• INSTRUCTIONS:
(a) List every environment variable that the script in the MPICH build passage sets with setenv.
(b) According to the MPICH build passage, what does the script assume about its location?

*** SUPPLIED PASSAGE ***

I captured the steps given above (except checking that the Fortran Unix library links) and put them in a script. The script assumes that it and the mpich.tar file are in the same directory.


#!/bin/csh -f
setenv MPI_DIR $PWD/mpich-1.2.2.3
tar -xf mpich.tar
cd $MPI_DIR
setenv CFLAGS -fno-common
setenv RSHCOMMAND /usr/bin/ssh
setenv USERF77 /Applications/Absoft/bin/f77
setenv F77 "f77 -N109"
./configure --with-device=ch_p4 -with-arch=LINUX --with-comm=ch_p4 --without-romio --enable-f77
make mpilib
cd src/fortran
make flibs
ranlib $MPI_DIR/lib/*a
cp $MPI_DIR/util/mpiCC $MPI_DIR/bin/mpicc
cp $MPI_DIR/mpid/ch_p4/p4/lib/p4_globals.o $MPI_DIR/lib/p4_globals.o
cd $MPI_DIR/examples/basic
make cpi
make fpi

Running an application

Copy your application "cpi" to our home directory

cp cpi ~
Then we go there.

*** End of SUPPLIED PASSAGE ***
*** INFORMATION SHOWN ***

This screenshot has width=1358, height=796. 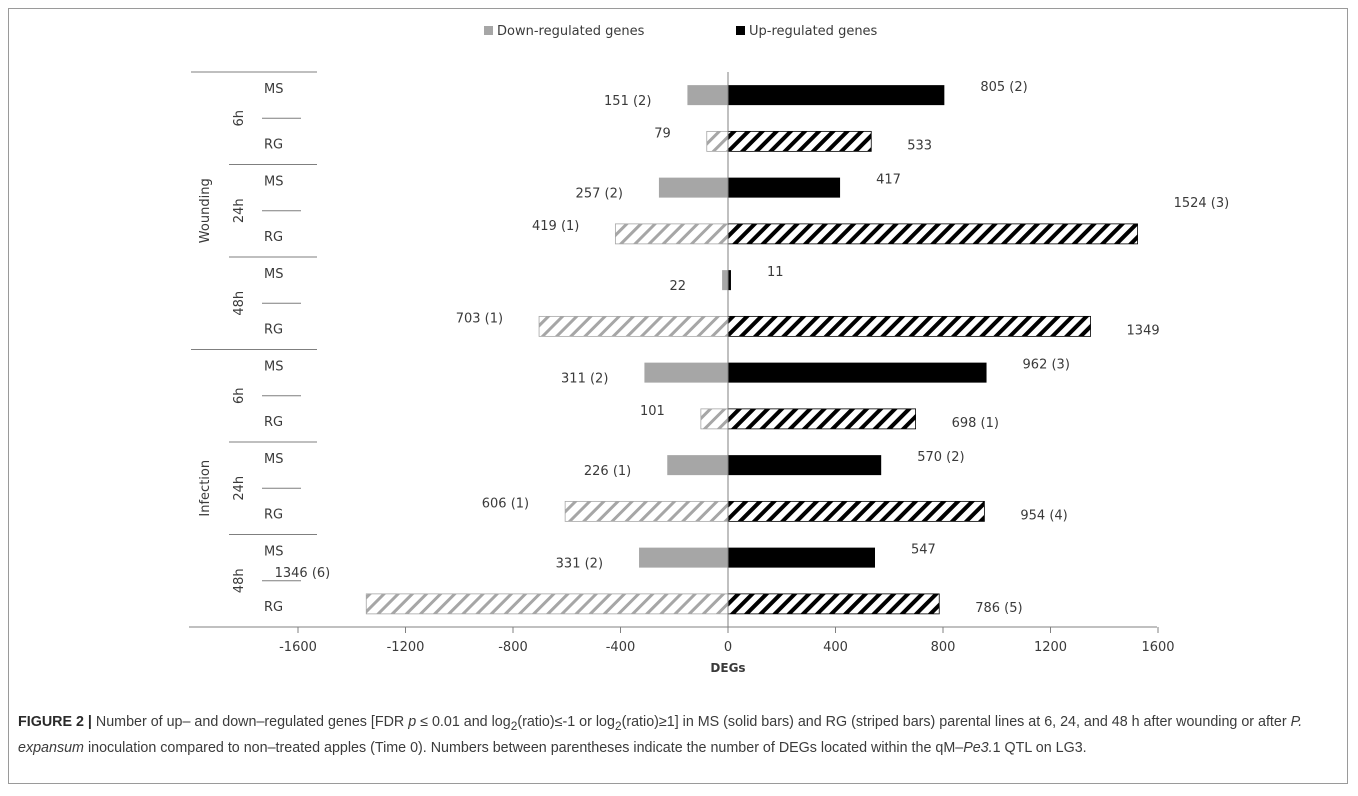 I want to click on up-data-label: 11, so click(x=776, y=272).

*** End of INFORMATION SHOWN ***

• RESULTS OF THE EXERCISE:
(a) MPI_DIR, CFLAGS, RSHCOMMAND, USERF77, F77

(b) It assumes that the script and the mpich.tar file are in the same directory.